Cost Changes Portugal

Portugal charges non-residents a flat 7.5% property transfer tax

Brandon Richards
Brandon Richards ·
Verified · 6 sources· Updated July 8, 2026
Part of Portugal Visa Fee & Cost Updates9 updates tracked
Portugal charges non-residents a flat 7.5% property transfer tax
By the numbers
IMT Property Transfer Tax Rate (%)
Residents2,300%
Non-Residents7.5%

Portugal's flat 7.5% property transfer tax for non-resident housing buyers took effect Sept. 1, 2026, replacing the progressive IMT brackets residents pay and pushing acquisition costs up sharply for foreign purchasers who haven't yet secured tax residency.

The 7.5% flat rate, in real money

The new IMT rate applies to any non-resident individual buying urban residential property in Portugal, regardless of price, under Decree-Law no. 97/2026. Portuguese emigrants living abroad are carved out and keep resident brackets, per PwC's 2026 State Budget commentary.

For a €400,000 ($432,000) apartment in Lisbon, the math shifts hard:

  • Resident buyer, own permanent home: IMT applies only above the €106,346 threshold on progressive scales, typically landing in the low tens of thousands.
  • Non-resident buyer, same property: a flat €30,000 ($32,400) IMT bill on day one.
  • €600,000 ($648,000) purchase: €45,000 ($48,600) in IMT for a non-resident, before notary, stamp duty and registration fees.

The tax is due before the deed is signed and notaries require proof of payment to close, so there's no financing it into the mortgage.

The two escape hatches

Buyers can drop back to resident IMT brackets in two ways, according to DLA Piper and International Tax Review:

  • Become Portuguese tax resident within two years of the purchase.
  • Lease the property at a moderate rent capped at €2,300 ($2,484) a month, with the unit rented within six months and kept leased for at least 36 months across the first five years.

Properties leased under the €2,300 cap also qualify for exemption from AIMI, the annual wealth tax on higher-value real estate.

What it costs a nomad planning to buy

For a remote worker eyeing a €350,000 ($378,000) flat in Porto while still tax-resident elsewhere, the 7.5% surcharge means roughly €26,250 ($28,350) in transfer tax at signing, compared with well under €10,000 for a resident buying a primary home at the same price. Timing the purchase after establishing tax residency or committing to a capped long-term lease, is now the difference between a five-figure and a lower five-figure entry cost. Anyone weighing the move should factor the two-year residency clock into the broader Portugal relocation math before signing a promissory contract.

Frequently asked questions

What is Portugal's property transfer tax for non-resident buyers?
Portugal charges a flat 7.5% property transfer tax, or IMT, to non-resident individuals buying urban residential property.
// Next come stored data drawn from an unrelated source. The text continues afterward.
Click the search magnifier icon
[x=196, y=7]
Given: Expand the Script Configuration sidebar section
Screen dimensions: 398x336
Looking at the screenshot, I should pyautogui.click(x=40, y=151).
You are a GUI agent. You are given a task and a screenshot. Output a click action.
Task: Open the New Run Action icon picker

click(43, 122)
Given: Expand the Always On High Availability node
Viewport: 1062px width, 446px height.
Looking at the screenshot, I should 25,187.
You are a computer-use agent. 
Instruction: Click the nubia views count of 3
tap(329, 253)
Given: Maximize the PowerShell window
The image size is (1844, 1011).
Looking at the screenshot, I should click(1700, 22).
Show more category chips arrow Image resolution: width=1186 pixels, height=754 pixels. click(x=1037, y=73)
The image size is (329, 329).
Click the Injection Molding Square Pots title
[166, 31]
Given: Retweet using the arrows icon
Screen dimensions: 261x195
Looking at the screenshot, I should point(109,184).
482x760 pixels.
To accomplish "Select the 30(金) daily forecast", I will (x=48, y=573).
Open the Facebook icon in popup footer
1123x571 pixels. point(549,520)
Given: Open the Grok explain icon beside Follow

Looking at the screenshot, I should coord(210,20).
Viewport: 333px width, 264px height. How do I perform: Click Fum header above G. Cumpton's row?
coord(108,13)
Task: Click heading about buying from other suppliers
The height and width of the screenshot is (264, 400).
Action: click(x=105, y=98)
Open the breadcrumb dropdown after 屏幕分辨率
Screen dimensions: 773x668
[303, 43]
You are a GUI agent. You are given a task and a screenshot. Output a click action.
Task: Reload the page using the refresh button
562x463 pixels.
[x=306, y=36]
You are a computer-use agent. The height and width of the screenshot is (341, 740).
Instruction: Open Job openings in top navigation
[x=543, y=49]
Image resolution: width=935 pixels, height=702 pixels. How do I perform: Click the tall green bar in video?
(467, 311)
The rate applies regardless of price.
When did Portugal's 7.5% non-resident property tax take effect?
The new 7.5% IMT rate took effect Sept. 1, 2026. It replaced the progressive brackets that resident buyers pay.
How much IMT would a non-resident pay on a €400,000 apartment in Lisbon?
A non-resident would pay €30,000 in IMT on a €400,000 apartment in Lisbon. The tax is due at signing, before the deed is completed.
Can non-resident buyers avoid the 7.5% IMT rate in Portugal?
Yes, by becoming Portuguese tax resident within two years of the purchase or by leasing the property at a moderate rent. The rent must be capped at €2,300 a month and meet the lease timing rules in the source text.
What are the rental rules for Portugal's moderate-rent housing incentive?
The property must be rented within six months and kept leased for at least 36 months across the first five years. The monthly rent cap is €2,300.
Does a moderate-rent property qualify for any other tax break in Portugal?
Yes, properties leased under the €2,300 cap also qualify for exemption from AIMI. AIMI is the annual wealth tax on higher-value real estate.
Do Portuguese emigrants living abroad pay the new 7.5% non-resident tax?
No, Portuguese emigrants living abroad are carved out and keep the resident brackets. That exception is cited in PwC's 2026 State Budget commentary.